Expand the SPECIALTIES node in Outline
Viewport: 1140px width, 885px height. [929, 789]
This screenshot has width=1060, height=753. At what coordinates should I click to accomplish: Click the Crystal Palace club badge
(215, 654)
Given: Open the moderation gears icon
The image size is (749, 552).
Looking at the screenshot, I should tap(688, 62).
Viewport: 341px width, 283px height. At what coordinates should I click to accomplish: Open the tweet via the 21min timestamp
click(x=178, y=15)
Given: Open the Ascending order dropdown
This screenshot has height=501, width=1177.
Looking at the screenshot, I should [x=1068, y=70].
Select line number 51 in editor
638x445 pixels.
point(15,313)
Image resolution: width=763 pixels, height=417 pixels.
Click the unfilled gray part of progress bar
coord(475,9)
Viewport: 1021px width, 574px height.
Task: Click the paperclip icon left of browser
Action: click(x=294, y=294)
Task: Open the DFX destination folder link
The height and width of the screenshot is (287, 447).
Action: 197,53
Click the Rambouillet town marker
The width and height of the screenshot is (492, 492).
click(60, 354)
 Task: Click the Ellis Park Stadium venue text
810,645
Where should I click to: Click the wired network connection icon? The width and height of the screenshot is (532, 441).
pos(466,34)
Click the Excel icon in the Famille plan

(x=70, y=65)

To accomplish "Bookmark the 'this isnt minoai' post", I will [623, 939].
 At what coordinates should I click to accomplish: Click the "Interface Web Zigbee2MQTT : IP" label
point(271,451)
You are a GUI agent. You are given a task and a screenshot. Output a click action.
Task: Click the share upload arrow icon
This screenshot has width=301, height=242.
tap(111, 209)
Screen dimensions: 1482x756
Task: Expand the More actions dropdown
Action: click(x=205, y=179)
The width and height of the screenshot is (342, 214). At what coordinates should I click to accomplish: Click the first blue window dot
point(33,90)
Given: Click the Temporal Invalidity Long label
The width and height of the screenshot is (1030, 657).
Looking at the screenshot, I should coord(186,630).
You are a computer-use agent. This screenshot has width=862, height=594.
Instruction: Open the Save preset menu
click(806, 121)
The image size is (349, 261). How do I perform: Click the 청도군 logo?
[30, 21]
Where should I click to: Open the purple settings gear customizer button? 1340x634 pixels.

****

## Exercise requirements:
Your job is to retype all of the material exactly.

## Exercise answer:
Expand the SPECIALTIES node in Outline
Viewport: 1140px width, 885px height. [929, 789]
This screenshot has width=1060, height=753. At what coordinates should I click to accomplish: Click the Crystal Palace club badge
(215, 654)
Given: Open the moderation gears icon
The image size is (749, 552).
Looking at the screenshot, I should tap(688, 62).
Viewport: 341px width, 283px height. At what coordinates should I click to accomplish: Open the tweet via the 21min timestamp
click(x=178, y=15)
Given: Open the Ascending order dropdown
This screenshot has height=501, width=1177.
Looking at the screenshot, I should [x=1068, y=70].
Select line number 51 in editor
638x445 pixels.
point(15,313)
Image resolution: width=763 pixels, height=417 pixels.
Click the unfilled gray part of progress bar
coord(475,9)
Viewport: 1021px width, 574px height.
Task: Click the paperclip icon left of browser
Action: click(x=294, y=294)
Task: Open the DFX destination folder link
The height and width of the screenshot is (287, 447).
Action: 197,53
Click the Rambouillet town marker
The width and height of the screenshot is (492, 492).
click(60, 354)
 Task: Click the Ellis Park Stadium venue text
810,645
Where should I click to: Click the wired network connection icon? The width and height of the screenshot is (532, 441).
pos(466,34)
Click the Excel icon in the Famille plan

(x=70, y=65)

To accomplish "Bookmark the 'this isnt minoai' post", I will [623, 939].
 At what coordinates should I click to accomplish: Click the "Interface Web Zigbee2MQTT : IP" label
point(271,451)
You are a GUI agent. You are given a task and a screenshot. Output a click action.
Task: Click the share upload arrow icon
This screenshot has width=301, height=242.
tap(111, 209)
Screen dimensions: 1482x756
Task: Expand the More actions dropdown
Action: click(x=205, y=179)
The width and height of the screenshot is (342, 214). At what coordinates should I click to accomplish: Click the first blue window dot
point(33,90)
Given: Click the Temporal Invalidity Long label
The width and height of the screenshot is (1030, 657).
Looking at the screenshot, I should coord(186,630).
You are a computer-use agent. This screenshot has width=862, height=594.
Instruction: Open the Save preset menu
click(806, 121)
The image size is (349, 261). How do I perform: Click the 청도군 logo?
[30, 21]
Where should I click to: Open the purple settings gear customizer button? 1340x634 pixels.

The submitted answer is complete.